The Crux: have you (... or maybe a group of people in a clinical study somewhere?) ever gone from "I base my self-worth on the opinion of my most-recent romantic partner" to "I base my self-worth on MYSELF"? How did you/they accomplish this?

(Data, if it's helpful: I'm a straight/cis woman, mid-thirties, feminist, in therapy for years, on a good SSRI, lots of supportive friends, good job, lots of interests and hobbies, embarrassed to be this way.)
posted by julthumbscrew to Human Relations (10 answers total) 19 users marked this as a favorite
 
aw heck, i feel for you so hard! first, please don't beat up on yourself -- we women are indoctrinated with this validation-via-teh-menz crap from birth, so is it any wonder we catch some of the symptoms? you've acknowledged it, you want to do something about it, so just start there! that's an awesome spot!

for me, what mattered most was a rethinking of how i value all relationships -- treating my friends more like my sweethearts (investing in our shared futures, making plans, honouring committments and special occasions with creativity and effort), and treating my sweeties more like my pals (good boundaries, flexibility, respect for difference). focusing on the concrete actions, effort, thinking about, and the amount of time i quantifiably spend on each of the above felt like a tangible measure of how i was doing things differently.

basically, distributing your emotional eggs across many baskets (friendships, personal goals, chosen fam, dates, etc etc) in a way that feels meaningful to you. it took me a few years of having no "primary" relationships (but many fun casual sweethearts where i experienced more emotional generosity, fun and kindness than i ever had to date primary relationships). now i'm in a primary relationship, and it feels so. much. better. than. ever.

anyways, i know it can feel very bleak, but i just wanted to give a lil shout to say the future is very bright in the direction you've chosen :)
posted by crawfo at 12:33 PM on March 31, 2017 [14 favorites]


Oh, honey. Hugs if you want them.

I know almost all my answers are "Meditation" but hear me out:

What mindfulness meditation (especially Lovingkindness meditation) has done for me (and it might work for you) is to speak/look to myself as if I was speaking to/looking at a treasured, valued friend.

Think of the people you know and love who seem like fully-realized self-loving people, and consider the fact that they have doubts about themselves too, but ultimately, their value is intrinsic to them, not anyone around them. Then try to look at yourself the same way.

Lovingkindness meditation practices this. And it takes practice. If you follow a guided lovingkindness meditation you will learn to project goodwill and validation out towards others AS WELL AS yourself.

I reccomend Sharon Salzberg's Real Happiness which comes with a CD of guided meditation.

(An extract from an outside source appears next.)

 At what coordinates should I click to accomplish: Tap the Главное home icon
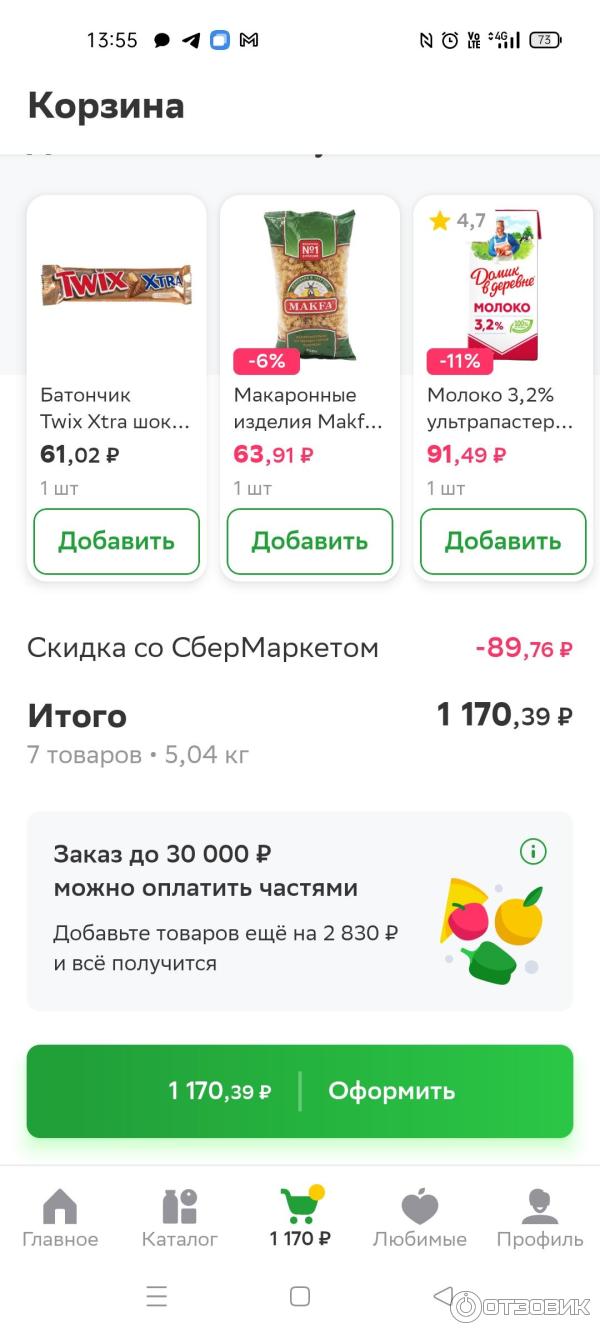coord(60,1207)
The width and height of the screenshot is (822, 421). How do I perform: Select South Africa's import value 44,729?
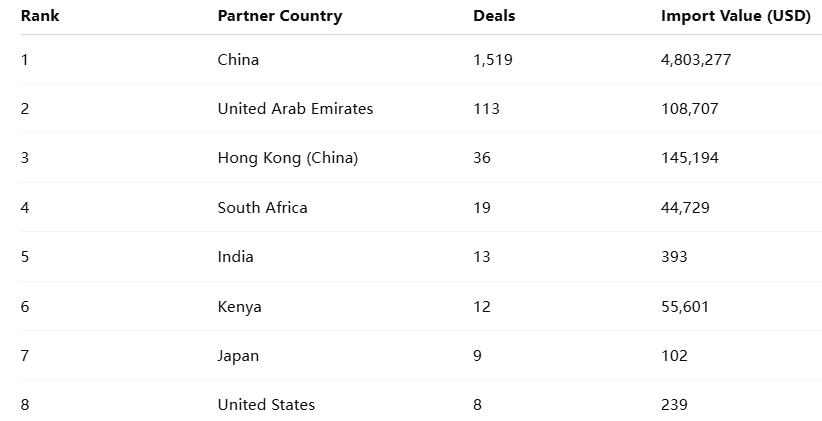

And anecdotally, I've started meditating with my mom, who has VERY low self-esteem and who struggles with mental illness and chronic feelings of low self-worth. She has reported feeling better with regular meditation. And I simply can't recommend it highly enough.

Good luck!! You got this! You know intellectually that you're valuable and valid - you just need to practice understanding this on a deeper and more profound level.
posted by Dressed to Kill at 12:44 PM on March 31, 2017 [4 favorites]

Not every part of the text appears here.